Extracted text
════════════════

Relying on the submissions so advanced on behalf of Perry and in deference to the Order dated 9.11.2020 passed by the High Court of Kenya at Nairobi, in paragraph 10 of the Order dated 8.12.2020, this Court observed that the registration of the Judgment of this Court by the High Court of Kenya at Nairobi was sufficient compliance of the directions to obtain a “Mirror Order” issued from a Competent Court in Kenya.
(v) The Judgment dated 28.10.2020 and the Order dated 8.12.2020 passed by this Court were thus premised on the submission that the Order dated 9.11.2020 passed by the High Court of Kenya at Nairobi while registering the Judgment dated 28.10.2020 passed by this Court was in fact the “Mirror Order”.
(vi) It now transpires that by a subsequent Order dated 21.5.2021, the High Court of Kenya at Nairobi in Paragraph 13 of its order observed that the judgment of this Court was not registrable and dismissed the Originating Summons dated 30.10.2020 filed by Perry.
(vii) At no stage Perry brought this development to the notice of this Court that the Originating Summons moved by him seeking registration of the Judgment dated 28.10.2020 passed by this Court was dismissed by the High Court of Kenya at Nairobi on 21.5.2021. Having submitted to the jurisdiction of the Indian Courts it was the bounden duty of Perry to keep this Court appraised of all the developments particularly when the “Mirror Order” was the fulcrum on the basis of which this Court handed over to him the custody of Aditya.
(viii) This infraction gets more pronounced in the light of the stand taken in his Affidavit dated 5.8.2021 filed in this Court and referred to in Paragraph 22 hereinabove. In that affidavit Perry unequivocally stated that he had not even the remotest intention to disobey the Order passed by this Court including the Judgment dated 28.10.2020. Yet, something as basic and fundamental like the Order dated 21.05.2021 was not brought to the notice of this Court. Logically, Perry should have brought back Aditya to this country so that status quo ante could be restored and appropriate orders could thereafter be passed by this Court.

════════════════

Provided material
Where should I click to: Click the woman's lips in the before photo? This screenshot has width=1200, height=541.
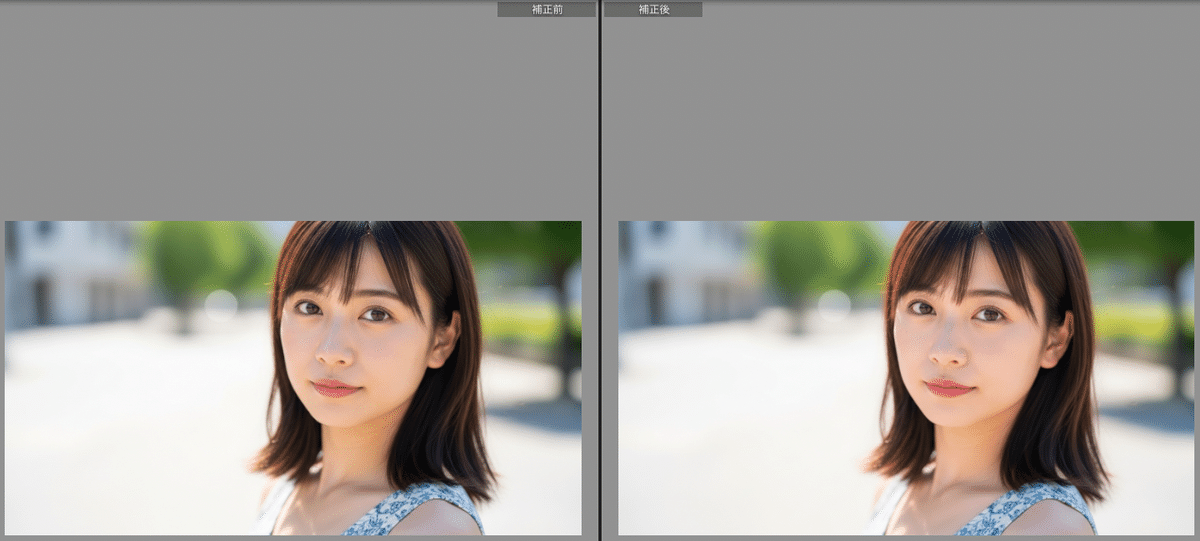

════════════════

Goals
a) Quote the stretch of the judgment excerpt from "(viii) This infraction" through "by this Court.".
b) In the judgment excerpt, on what date did the High Court of Kenya at Nairobi dismiss the Originating Summons filed by Perry?
The listing comes from a separate, unrelated source.

Expected outputs
a)
(viii) This infraction gets more pronounced in the light of the stand taken in his Affidavit dated 5.8.2021 filed in this Court and referred to in Paragraph 22 hereinabove. In that affidavit Perry unequivocally stated that he had not even the remotest intention to disobey the Order passed by this Court including the Judgment dated 28.10.2020. Yet, something as basic and fundamental like the Order dated 21.05.2021 was not brought to the notice of this Court. Logically, Perry should have brought back Aditya to this country so that status quo ante could be restored and appropriate orders could thereafter be passed by this Court.

b) 21.5.2021